The only problem with that, other than its dependency on Flash, is that things like that break if the user has click-to-Flash installed (i.e., Flash plugins not being loaded until the user clicks on a placeholder image). Which is a sensible thing to have installed, given how Flash chews up CPU cycles and RAM and greatly enlarges one's security exposure. This is also a problem with some audio streamers which use AJAX for the UI but have it talk to a hidden Flash object (SoundCloud, for example).

No idea if jsocket somehow cheats and gets around it, but Mozilla-based browsers absolutely, positively will not initiate a flash video unless it's visible to the user (and it's remarkably consistent about this behavior). If you hide or cover up the player with another element, the .SWF never gets loaded.

Ergo, it's not always safe to script Flash behind the scenes.

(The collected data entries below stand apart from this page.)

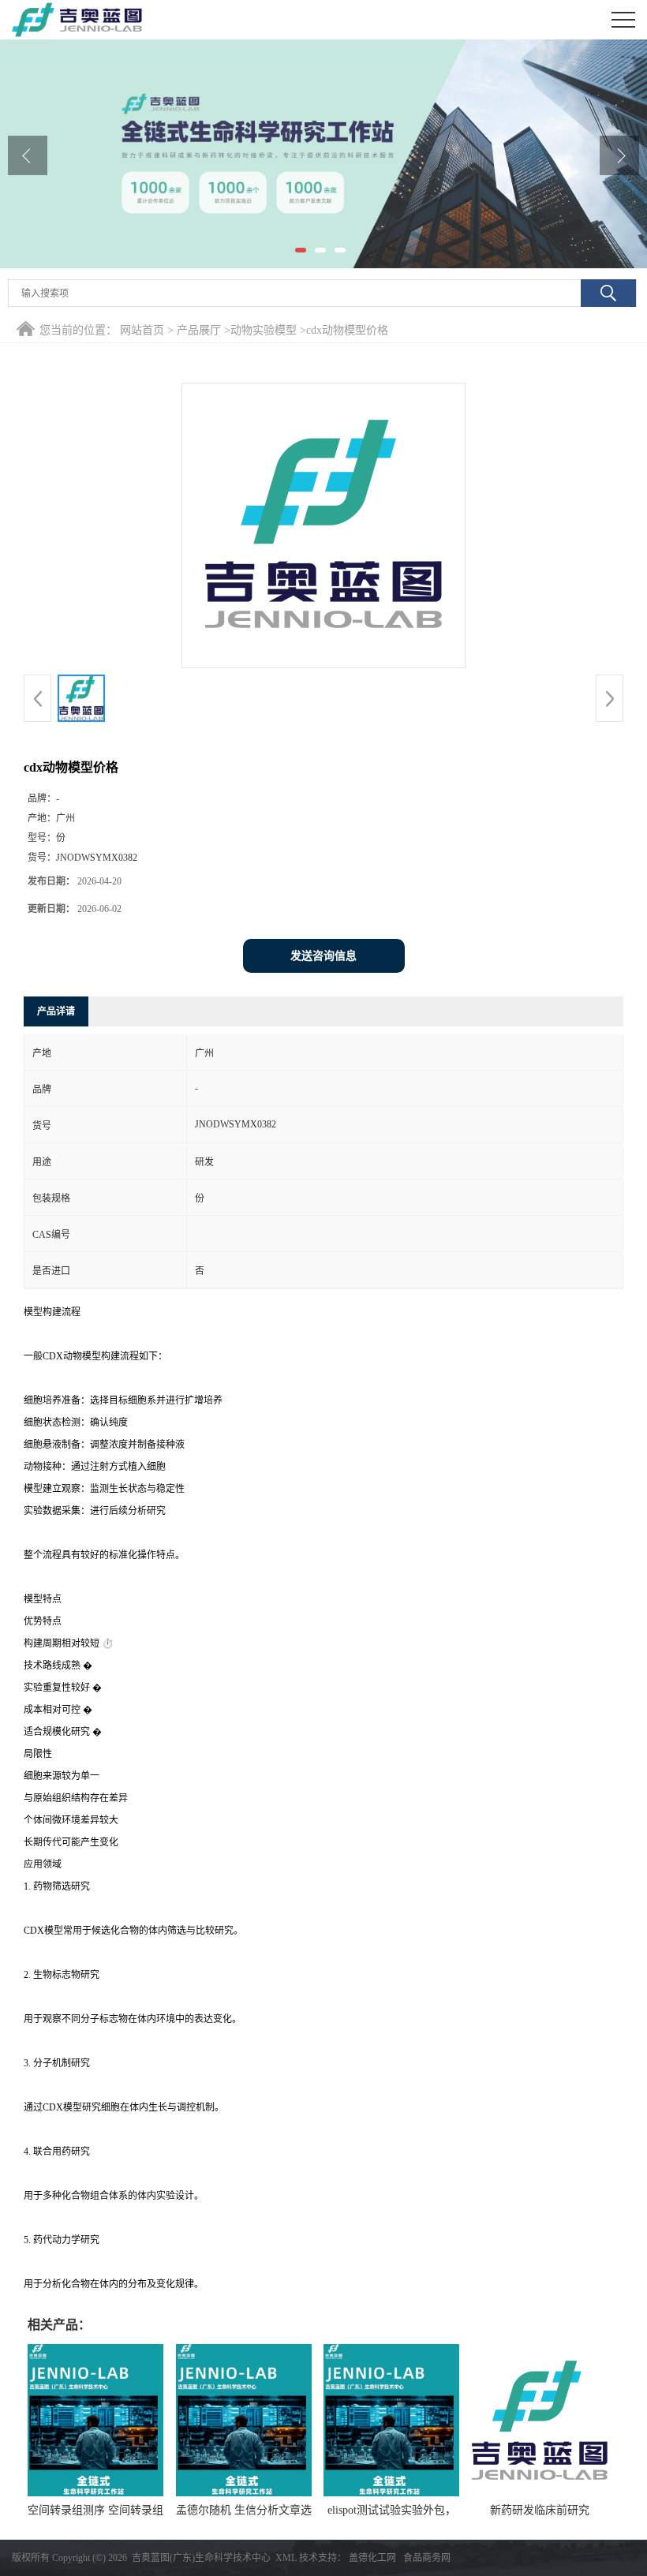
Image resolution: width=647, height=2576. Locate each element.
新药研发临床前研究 (539, 2510)
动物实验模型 (263, 330)
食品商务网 (427, 2557)
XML (286, 2557)
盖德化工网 (372, 2557)
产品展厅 (199, 330)
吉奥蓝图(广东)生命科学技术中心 (201, 2557)
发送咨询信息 (323, 956)
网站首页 (142, 330)
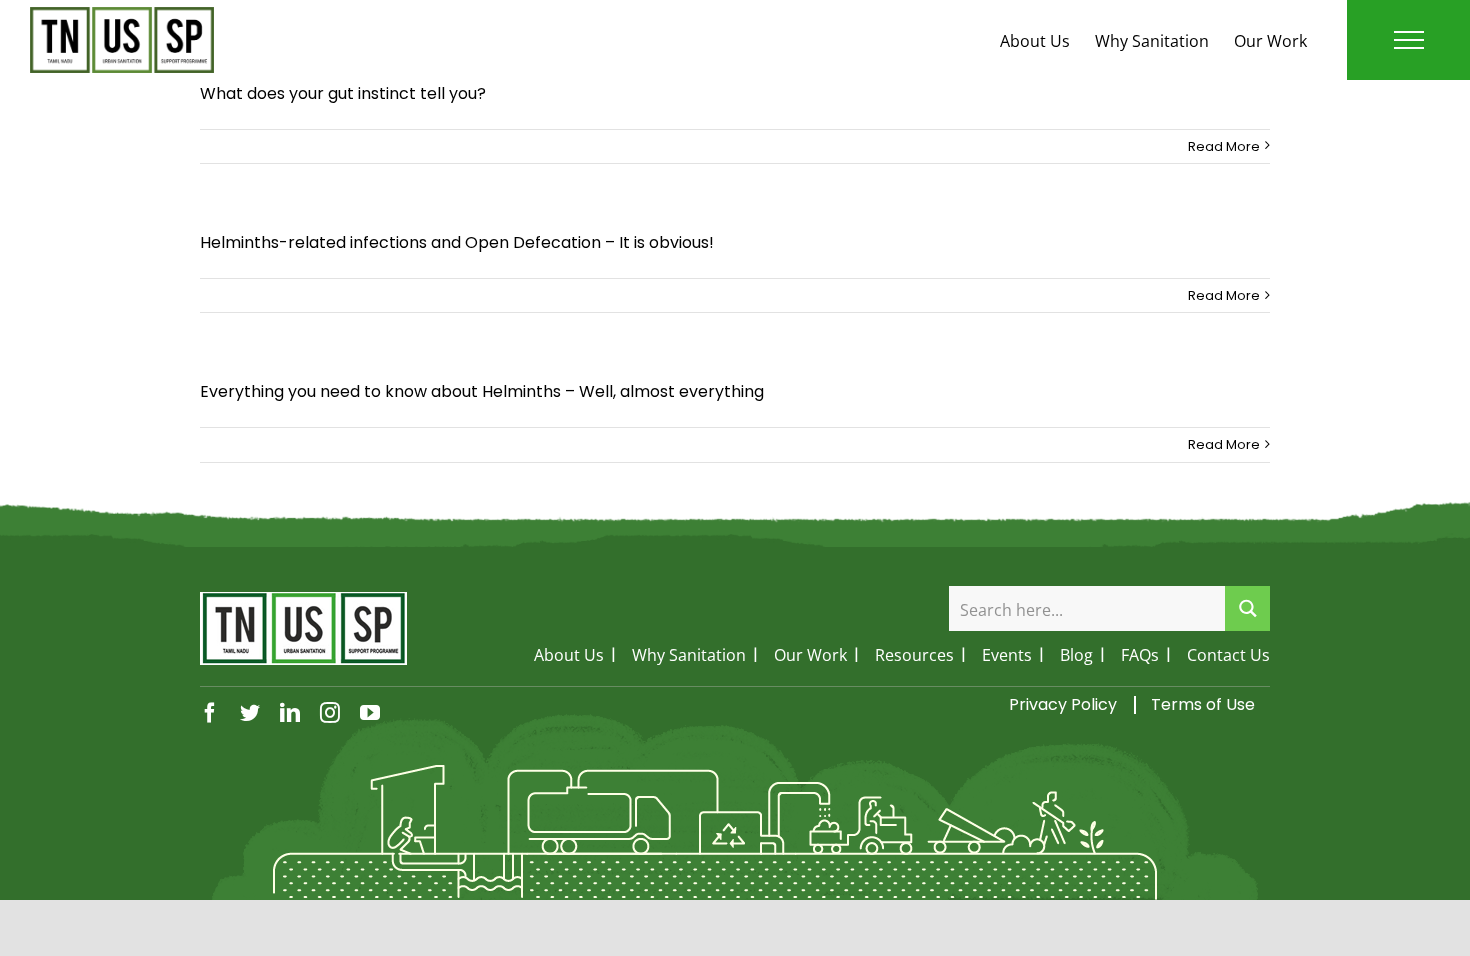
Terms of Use (1203, 704)
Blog (1076, 655)
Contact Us (1228, 655)
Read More (1224, 146)
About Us (1035, 41)
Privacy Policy (1063, 704)
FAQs (1140, 655)
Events (1007, 655)
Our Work (1270, 41)
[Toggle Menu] (1409, 40)
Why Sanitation (1152, 41)
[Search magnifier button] (1247, 608)
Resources (914, 655)
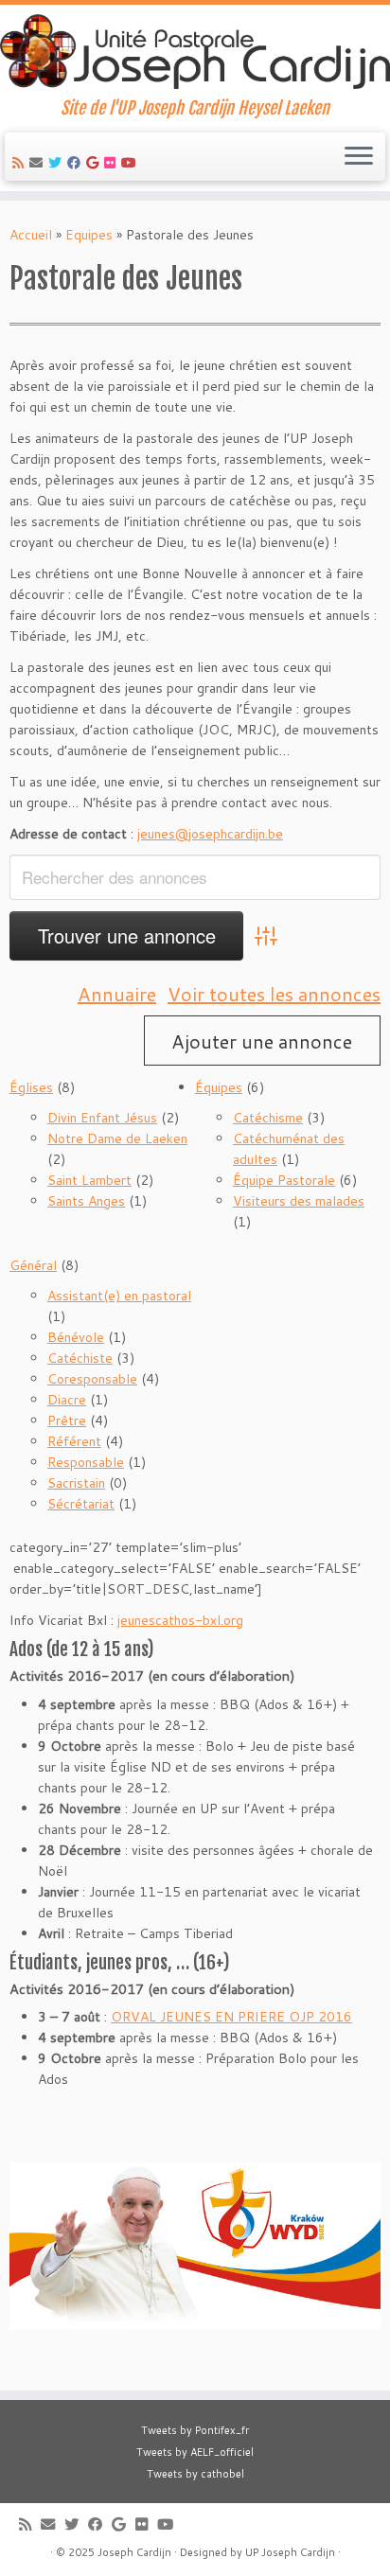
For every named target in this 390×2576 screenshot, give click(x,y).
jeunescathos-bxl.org (180, 1620)
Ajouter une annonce (261, 1041)
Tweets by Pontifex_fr (195, 2430)
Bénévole (75, 1337)
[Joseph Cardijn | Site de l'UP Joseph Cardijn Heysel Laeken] (195, 51)
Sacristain (76, 1482)
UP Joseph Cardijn (290, 2552)
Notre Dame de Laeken (117, 1138)
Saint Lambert (89, 1180)
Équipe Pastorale (284, 1180)
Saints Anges (86, 1200)
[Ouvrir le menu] (359, 157)
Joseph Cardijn (134, 2552)
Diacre (66, 1399)
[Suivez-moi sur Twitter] (57, 162)
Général (33, 1265)
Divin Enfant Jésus (102, 1117)
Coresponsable (92, 1378)
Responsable (85, 1462)
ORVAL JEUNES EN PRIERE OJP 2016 (231, 2016)
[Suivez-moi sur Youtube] (131, 162)
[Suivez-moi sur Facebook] (76, 162)
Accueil (30, 234)
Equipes (89, 234)
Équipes (218, 1087)
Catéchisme (268, 1117)
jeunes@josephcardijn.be (210, 833)
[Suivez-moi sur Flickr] (112, 162)
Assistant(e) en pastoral (119, 1295)
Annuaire (117, 993)
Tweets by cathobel (195, 2473)
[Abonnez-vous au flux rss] (20, 162)
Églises (31, 1087)
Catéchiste (80, 1358)
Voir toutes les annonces (274, 993)
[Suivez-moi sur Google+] (95, 162)
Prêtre (66, 1420)
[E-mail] (38, 162)
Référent (74, 1441)
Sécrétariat (81, 1503)
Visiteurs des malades (298, 1200)
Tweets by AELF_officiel (195, 2452)
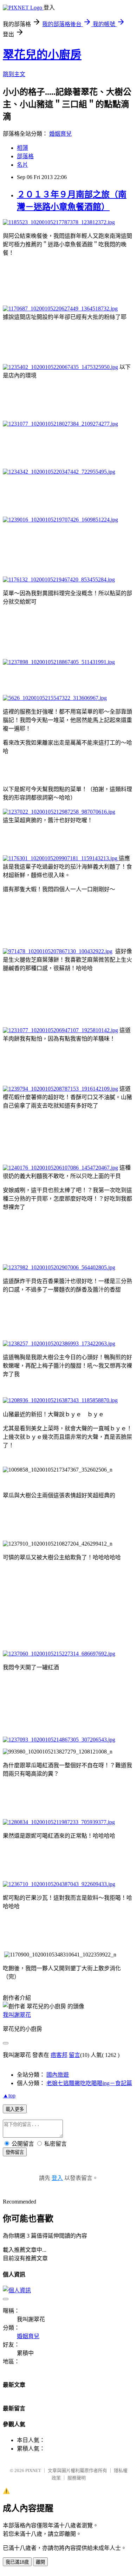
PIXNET (33, 2470)
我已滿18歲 (17, 2562)
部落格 (25, 156)
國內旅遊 (57, 2075)
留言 (74, 2055)
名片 (22, 165)
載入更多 (15, 2109)
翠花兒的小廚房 (42, 54)
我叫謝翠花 (17, 2015)
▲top (9, 2096)
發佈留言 (15, 2152)
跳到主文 (14, 74)
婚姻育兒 (60, 134)
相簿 (22, 148)
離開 (40, 2562)
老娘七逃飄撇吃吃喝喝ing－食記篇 (89, 2083)
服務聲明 (76, 2478)
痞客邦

(I know this, because I was writing an app that, for a variety of reasons, was supposed to display a video player after the video had loaded, buffered, and was ready to play. The obvious way to do this seemed to be to have the player load while hidden, and then send a javascript command to the browser to show itself once it was ready. This works in Chrome, Safari, and even IE, but not Firefox. No amount of kludge-y workarounds would actually make Mozilla behave the way that I wanted it to.)